Born in Sweden in 1921, Berg came to New York alone as a teenager, leaving as she describes it the “constriction” she felt in Sweden. It is clear from her smile, as she warmly reflects, how much she loves New York and the freedom it allowed her in following her artistic path. It wasn’t until her thirties that Berg became fully focused on producing Fine Art. Married twice and with two sons, it was in her home in Riverdale that she first began to paint; on a bridge table in her bedroom. As one son moved out she would claim his room as a studio and it soon became clear she would need more space. With the encouragement of her stepdaughter she started seeking a studio in New York City and the one she found is the one she remains in to this day.
In her home and studio you can gain a serious overview of her work throughout the years. The work of Berg consists of three main bodies, assemblages (made from found objects), paintings and collages. Most are minimalist, but there are other works created in a more geometric abstraction. She speaks of her influences from the Bauhaus, mostly it would seem, in terms their “revolutionary and unconventional” approach, and adds, more pragmatically, that her influence derives from the “home furnishings not furniture or fine art, forks and knives and things like that… I was open to it – nothing stopped me.”
The show of her work that opens on the 6th September: Black and White 1976 – 1981: Redux 2012 focuses on a moment when there is a departure from her normal striking use of colour. Her choice of black and white, at this time, is perhaps not surprising in that her use of colour is typically very bold and direct including series’ of monochromatic panels. The show at Hionas Gallery, New York, NY, provides a rare opportunity to see these earlier pieces, concentrated on black and white.

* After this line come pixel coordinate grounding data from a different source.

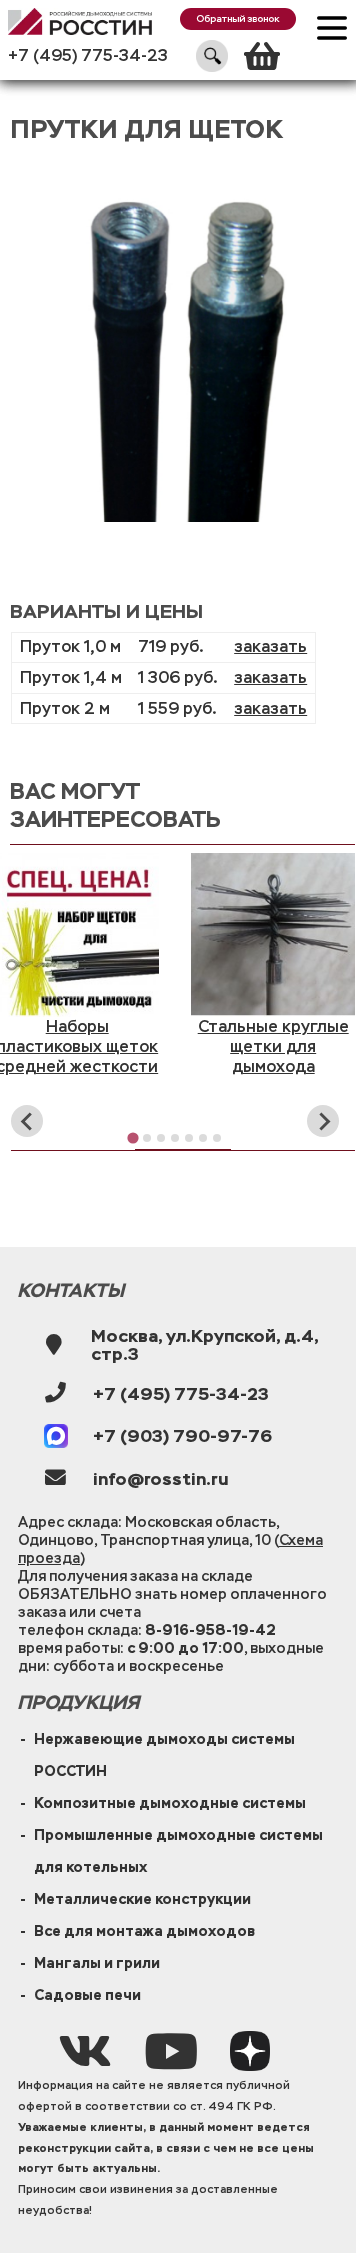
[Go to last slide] (27, 1121)
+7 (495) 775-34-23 (88, 55)
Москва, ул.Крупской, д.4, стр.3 (204, 1345)
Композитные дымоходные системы (170, 1803)
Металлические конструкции (142, 1899)
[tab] (133, 1138)
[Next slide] (323, 1121)
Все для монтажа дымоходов (144, 1931)
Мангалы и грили (97, 1963)
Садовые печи (87, 1995)
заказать (270, 646)
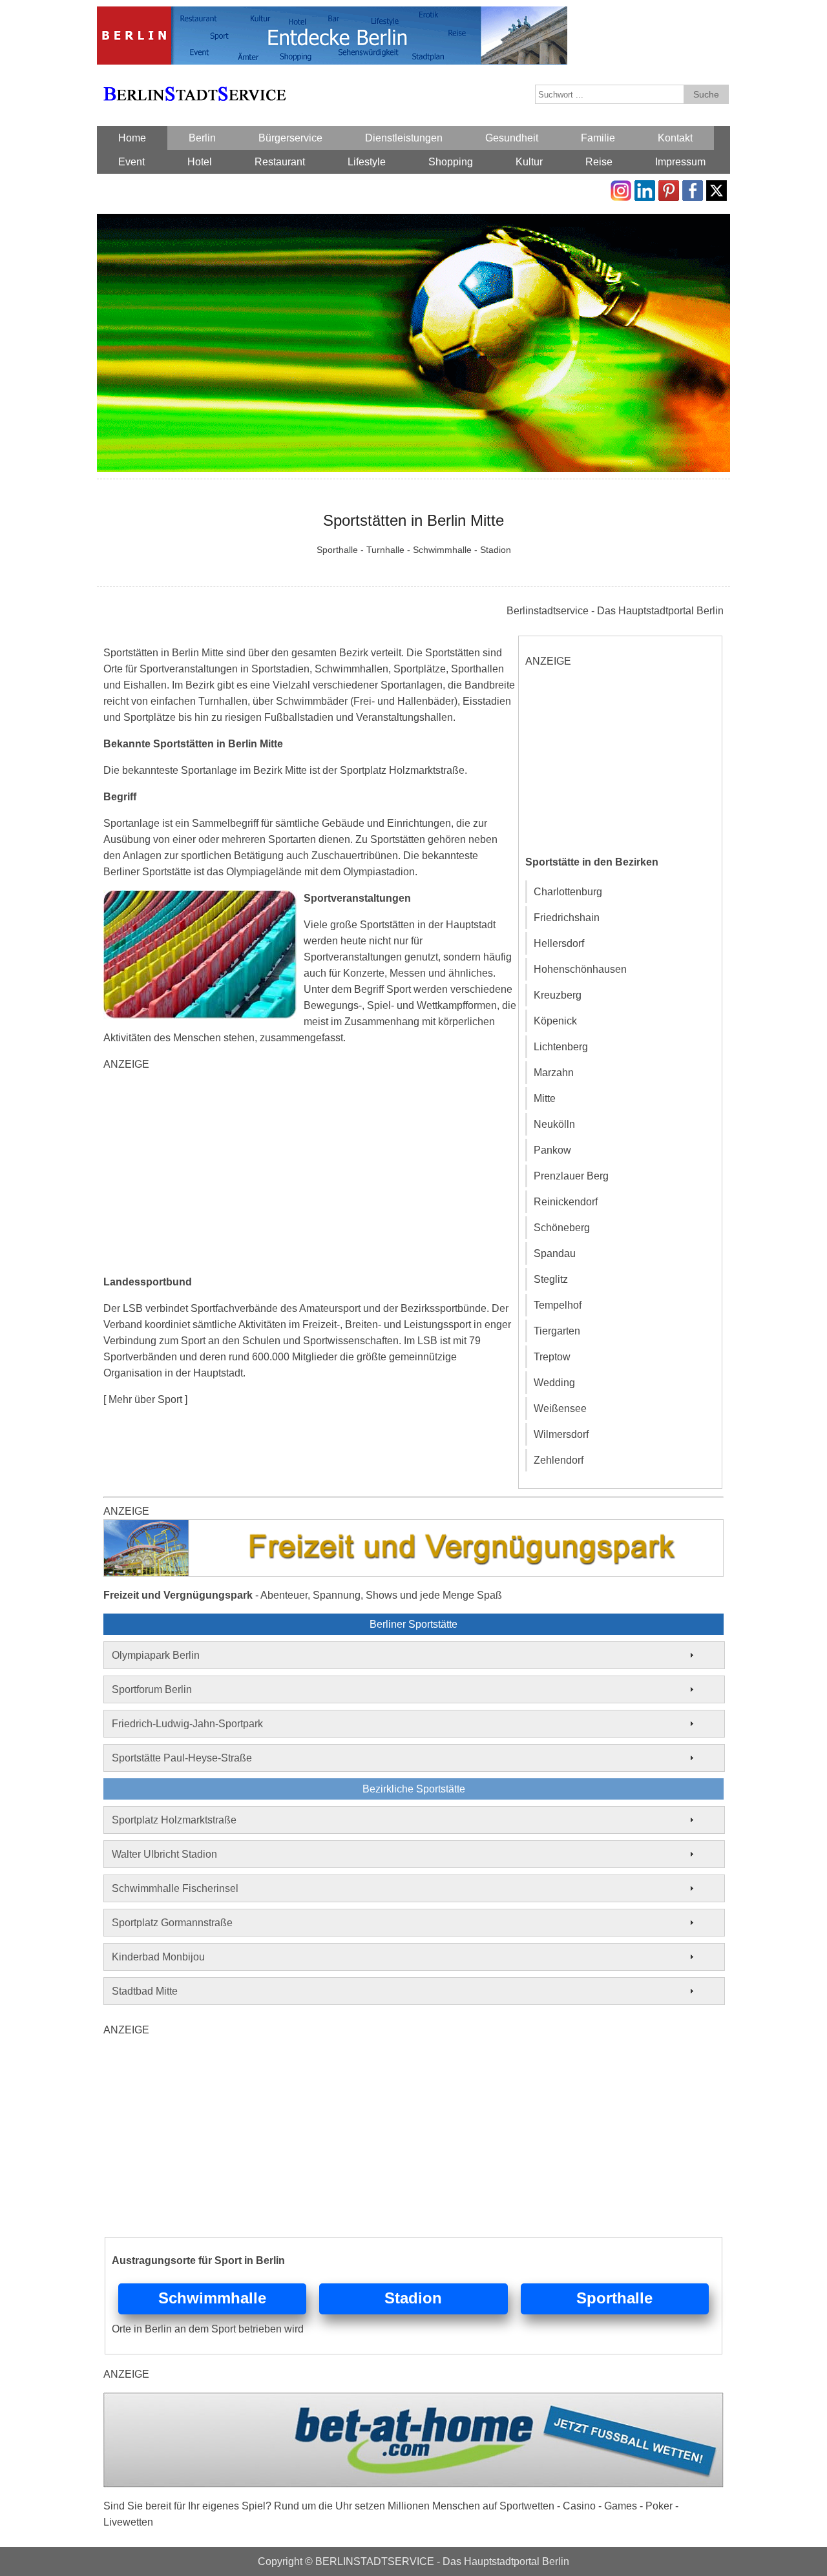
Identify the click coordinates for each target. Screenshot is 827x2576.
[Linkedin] (644, 188)
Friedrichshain (567, 917)
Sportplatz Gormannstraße (172, 1922)
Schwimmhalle (212, 2298)
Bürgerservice (290, 137)
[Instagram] (621, 188)
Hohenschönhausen (580, 969)
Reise (598, 161)
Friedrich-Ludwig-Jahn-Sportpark (187, 1723)
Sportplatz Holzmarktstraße (174, 1819)
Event (131, 161)
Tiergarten (557, 1330)
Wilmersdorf (561, 1434)
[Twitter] (716, 188)
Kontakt (675, 137)
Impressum (680, 161)
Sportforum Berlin (152, 1689)
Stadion (413, 2298)
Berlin (202, 137)
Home (132, 137)
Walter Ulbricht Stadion (164, 1854)
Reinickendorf (566, 1201)
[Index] (194, 79)
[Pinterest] (668, 188)
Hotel (199, 161)
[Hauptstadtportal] (332, 14)
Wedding (554, 1382)
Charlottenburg (568, 891)
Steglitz (551, 1279)
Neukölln (554, 1124)
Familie (598, 137)
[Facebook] (692, 188)
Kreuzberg (557, 995)
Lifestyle (367, 161)
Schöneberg (562, 1227)
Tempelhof (557, 1305)
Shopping (450, 161)
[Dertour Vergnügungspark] (413, 1527)
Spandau (555, 1253)
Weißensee (560, 1408)
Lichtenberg (561, 1046)
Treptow (552, 1356)
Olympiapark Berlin (156, 1655)
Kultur (529, 161)
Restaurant (280, 161)
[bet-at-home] (413, 2400)
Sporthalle (614, 2298)
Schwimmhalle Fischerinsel (175, 1888)
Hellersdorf (559, 943)
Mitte (545, 1098)
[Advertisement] (310, 1173)
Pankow (552, 1150)
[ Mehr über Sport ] (145, 1399)
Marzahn (554, 1072)
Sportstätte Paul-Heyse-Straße (182, 1757)
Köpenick (555, 1020)
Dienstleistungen (404, 137)
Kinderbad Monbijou (158, 1956)
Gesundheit (511, 137)
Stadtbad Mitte (145, 1991)
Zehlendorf (558, 1460)
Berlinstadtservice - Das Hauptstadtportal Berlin (615, 610)
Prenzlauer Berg (571, 1175)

In her current show which is a selection of work from her previous exhibition of 1986, at the American Swedish museum in Philadelphia, she uses circles in space, not so much to create an image that might be thought minimalist in the nihilistic sense of being stripped of emotion to the bare bones, but rather, still full of energy and deep reflection. In the original exhibit (now in her studio) her piece “Big Bang” in title and in composition is a perfect reflection of this. She speaks of the redux with excitement: “interesting,” she says, “when it’s up to see how one reacts when it has been so long ago,” poignantly, in fact, as this group of works marked her departure, at the time, from these compositions of spheres ending with the aptly titled “Big Bang.” Fascinatingly she would return to this theme 7 years later but with the injection of powerful colour very much changing the mood, which she explains by saying “the theme needed to be explored again.” In this show we can appreciate the cool, calm and collected precision of this excursion into pure black and white.